Per quanto oggi, va detto, ci troviamo davanti a una svolta epocale che segna il passo con ciò che, in certo qual modo, confermava una certezza antica come il Natale e le tradizioni in genere, tutto è rimesso in discussione dalle scelte, analizzate e valutate da centri specializzati altamente tecnologicizzati, che nella spinta ad andare avanti, pur trovano un momento d’arresto, quasi di sgomento di fronte al nuovo che incombe, lasciando ampi spazi a quell’atavica ‘paura’ che occupa gli anfratti più reconditi della nostra anima e di quei nostri sentimenti che sono l’essenza del vivere quotidiano e che ci permettono di riconoscere negli altri noi stessi, e di accoglierli fraternamente con gesti di sostegno e solidarietà.
Gesti questi che a volte richiedono una ferma volontà di condivisione di quel poco che abbiamo e che pure talvolta va sperperato per negligenza, quanto addirittura negato per ignavia o avidità di accumulo e di possesso. Liberiamoci quindi da tutto questo e andiamo incontro agli altri accelerando l’avanzata di un futuro di ‘pace’ nel segno della ‘misericordia’, con quell’amore e quella bellezza che vorremmo riservata a noi stessi ...
Con "Quell'amore che move il sole e l'altre stelle" (Dante)

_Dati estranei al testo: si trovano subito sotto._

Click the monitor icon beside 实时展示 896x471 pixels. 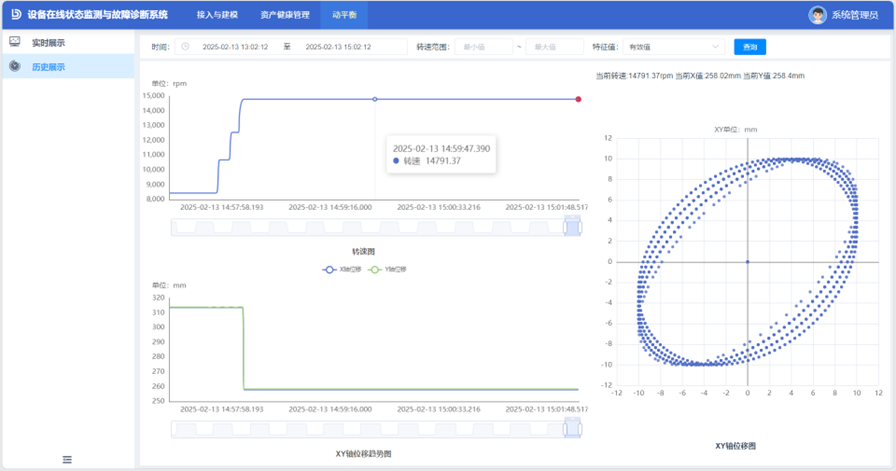pos(15,42)
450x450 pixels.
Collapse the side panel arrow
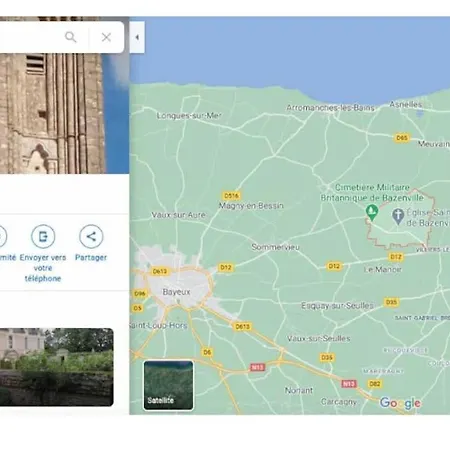tap(137, 37)
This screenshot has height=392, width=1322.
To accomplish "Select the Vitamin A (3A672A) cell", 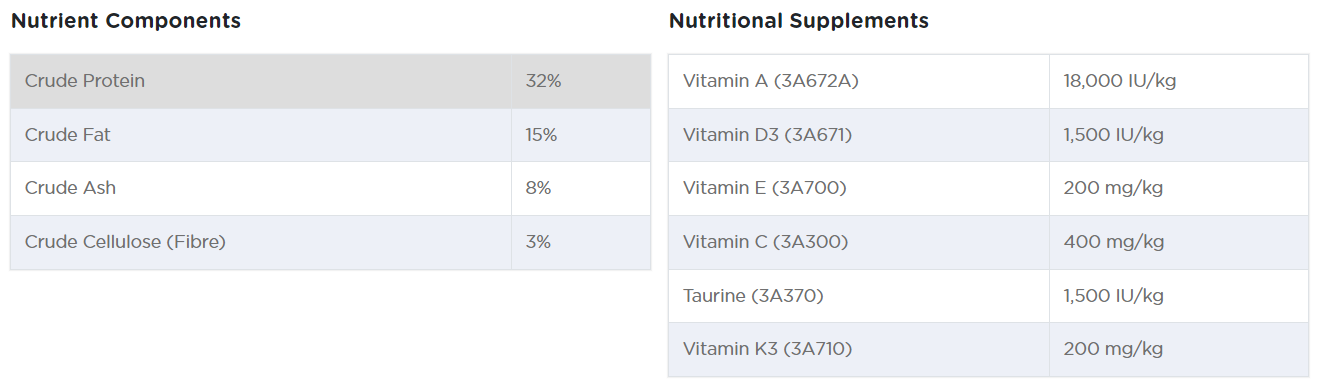I will click(859, 81).
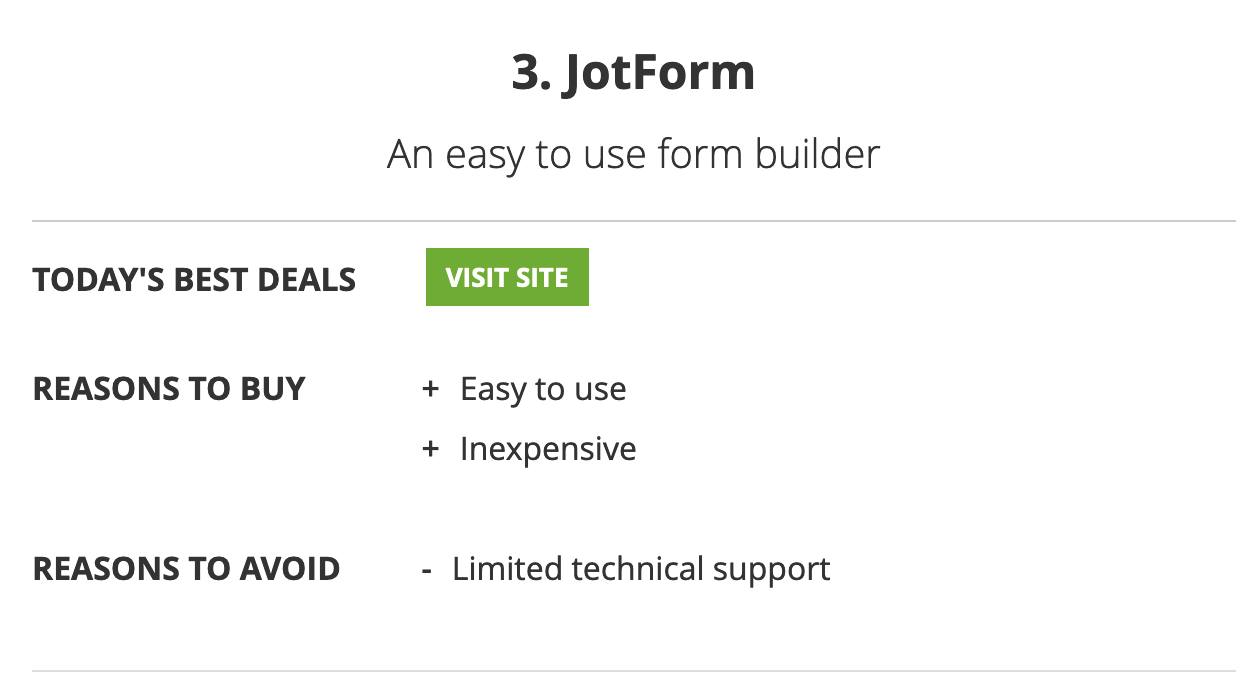
Task: Click the word BUY in the bold label
Action: tap(272, 389)
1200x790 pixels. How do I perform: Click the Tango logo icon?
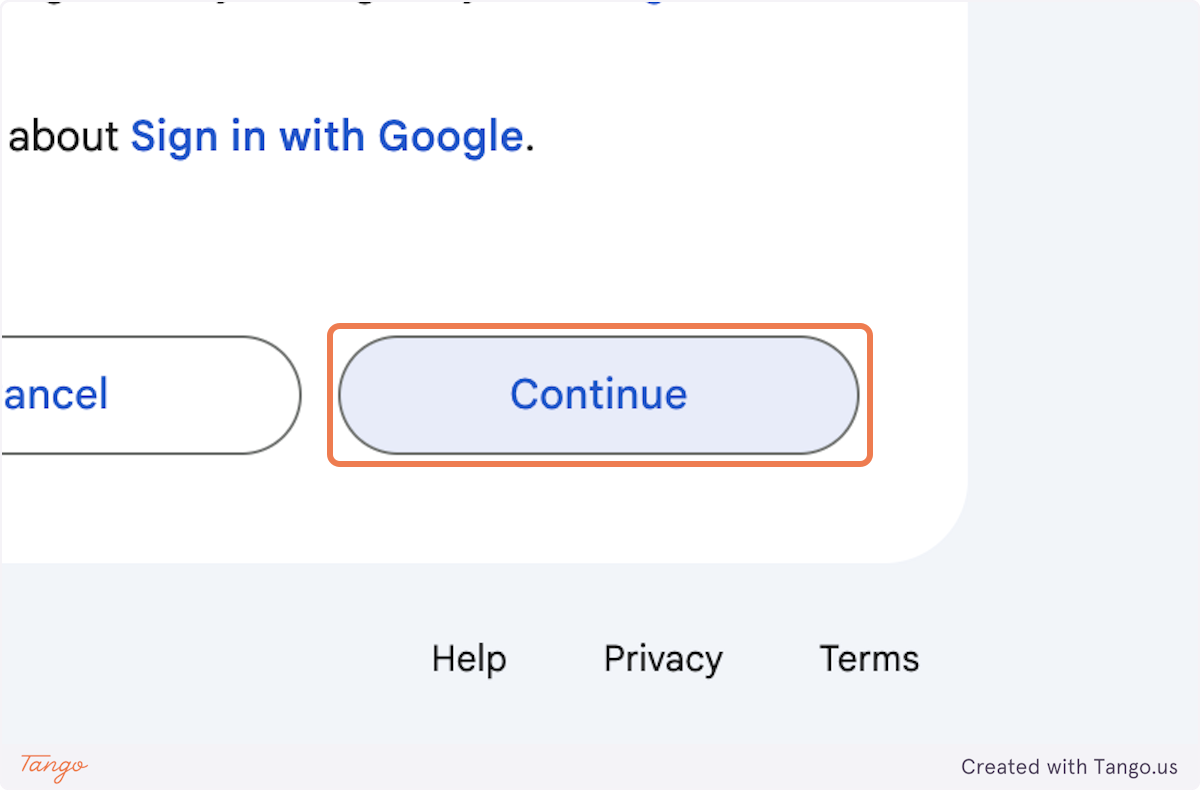click(x=54, y=767)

¶ «Eppure.. nulla è mai come sembra e nulla accade per caso. A volte la vita è migliore di quanto non sembri, a volte no.» … scrive Stefano Pavesio nella sua opera d'esordio ‘Come foglie al vento’ - EEE editore, l’ e-book fantasy presente su tutti i webstore. www.edizioniesordienti.com. Leggiamone insieme una breve sinossi: “Cinque ragazzi, residenti in anonimi e sonnolenti paesini delle colline astigiane, vedranno le loro vite sfiorate da eventi sempre più funesti, fino a diventarne parte loro stessi, scoprendo, forse senza nemmeno accorgersene, che il male non può che generare altro male e che tutto quel che accade non sempre è dettato da una personale volontà, ma accade semplicemente perché deve accadere, perché, al di là delle scelte soggettive, ci sono delle forze che guidano gli avvenimenti secondo uno schema prestabilito di ampio respiro, che porterà le loro esistenze negli anni 80-90 a intrecciarsi con vicissitudini legate agli anni della seconda guerra mondiale e alle vite di persone solo all’apparenza completamente slegate dalle loro. Ogni azione, per quanto piccola o insignificante possa apparire, ne scatena altre, talora quasi impercettibili, talora dirompenti.”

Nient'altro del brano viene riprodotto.